---------- DATA FOR THIS EXERCISE ----------

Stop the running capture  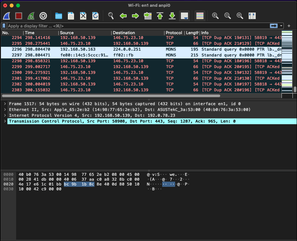pos(18,16)
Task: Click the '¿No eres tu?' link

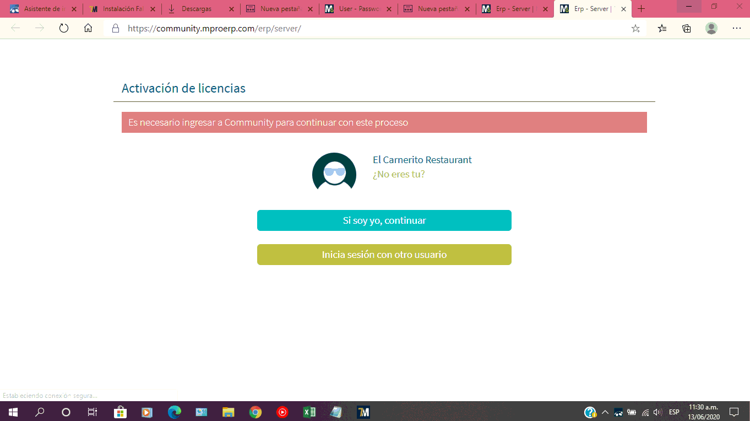Action: click(x=399, y=174)
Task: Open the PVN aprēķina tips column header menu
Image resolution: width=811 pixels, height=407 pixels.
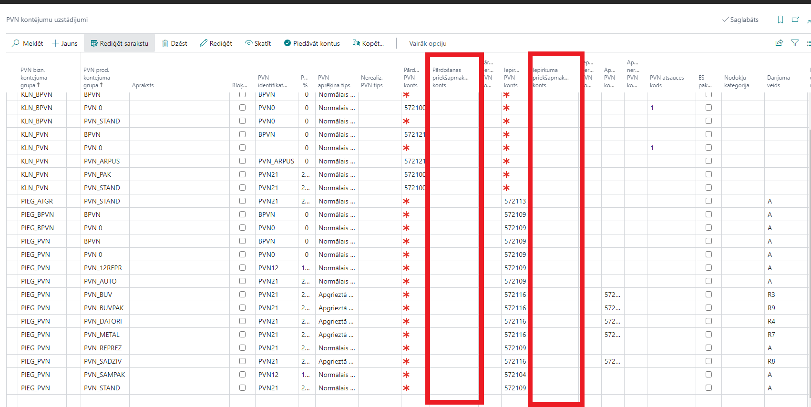Action: point(334,81)
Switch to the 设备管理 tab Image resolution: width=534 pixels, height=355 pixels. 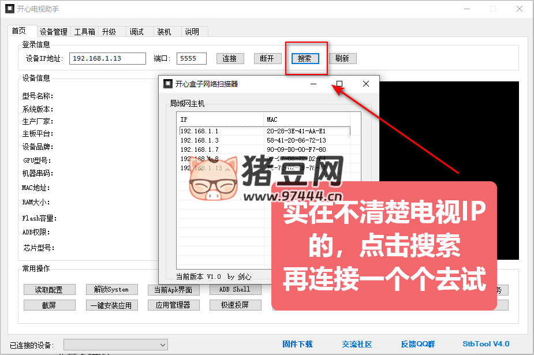(x=54, y=31)
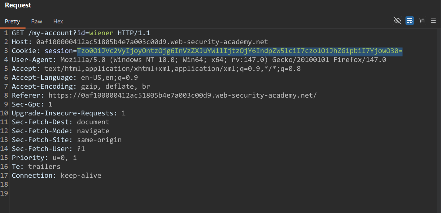Click the Referer URL value
The width and height of the screenshot is (441, 213).
point(182,95)
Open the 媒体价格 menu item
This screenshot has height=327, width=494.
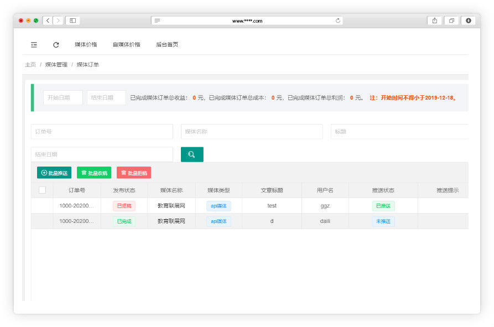coord(86,45)
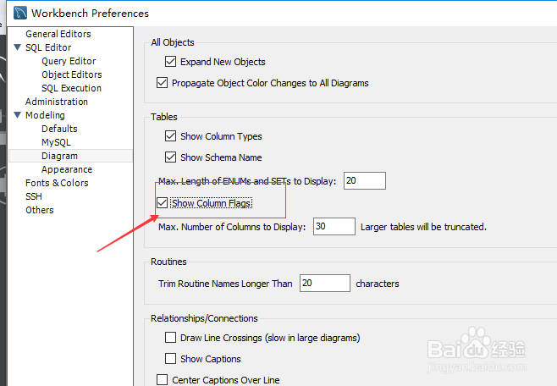Collapse the Modeling tree node arrow
This screenshot has height=386, width=557.
(x=18, y=114)
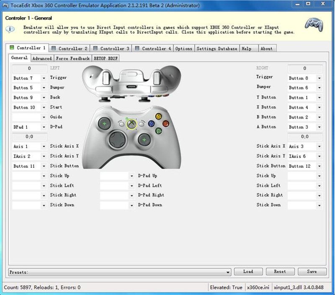Image resolution: width=335 pixels, height=295 pixels.
Task: Switch to the Controller 2 tab
Action: tap(70, 49)
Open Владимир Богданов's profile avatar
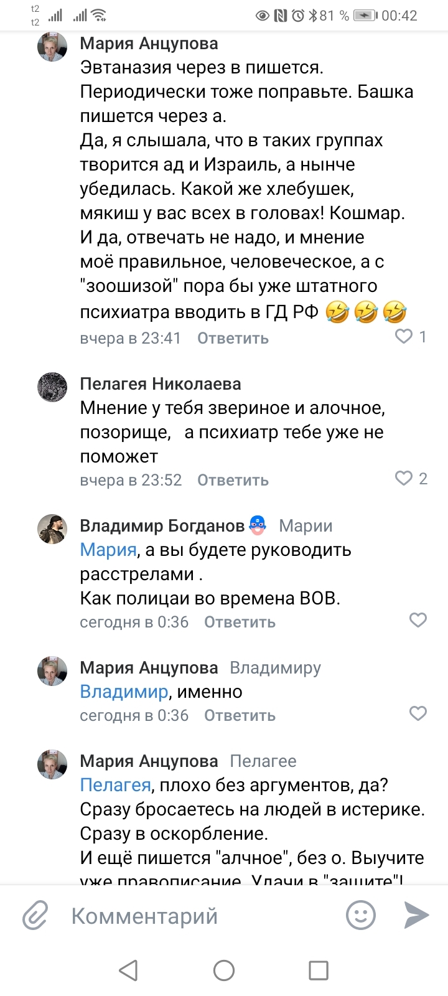Screen dimensions: 448x996 (x=52, y=529)
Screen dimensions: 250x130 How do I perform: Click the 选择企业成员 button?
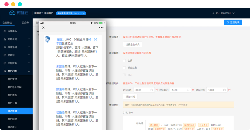133,44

----------

*EXERCISE BRIEF:* Return, word for word, the stretch of the data above from the line containing "Open the 媒体价格 menu item" through the end of the data, with both ends included. Leave the pictures out of your answer.

*ANSWER TO THE TASK:*
Open the 媒体价格 menu item
This screenshot has height=327, width=494.
coord(86,45)
Collapse the Modeling tree node arrow
This screenshot has height=386, width=557.
(x=18, y=114)
Image resolution: width=335 pixels, height=295 pixels.
Task: Switch to the Controller 2 tab
Action: tap(70, 49)
Open Владимир Богданов's profile avatar
Screen dimensions: 448x996 (x=52, y=529)
Screen dimensions: 250x130 How do I perform: Click the 选择企业成员 button?
133,44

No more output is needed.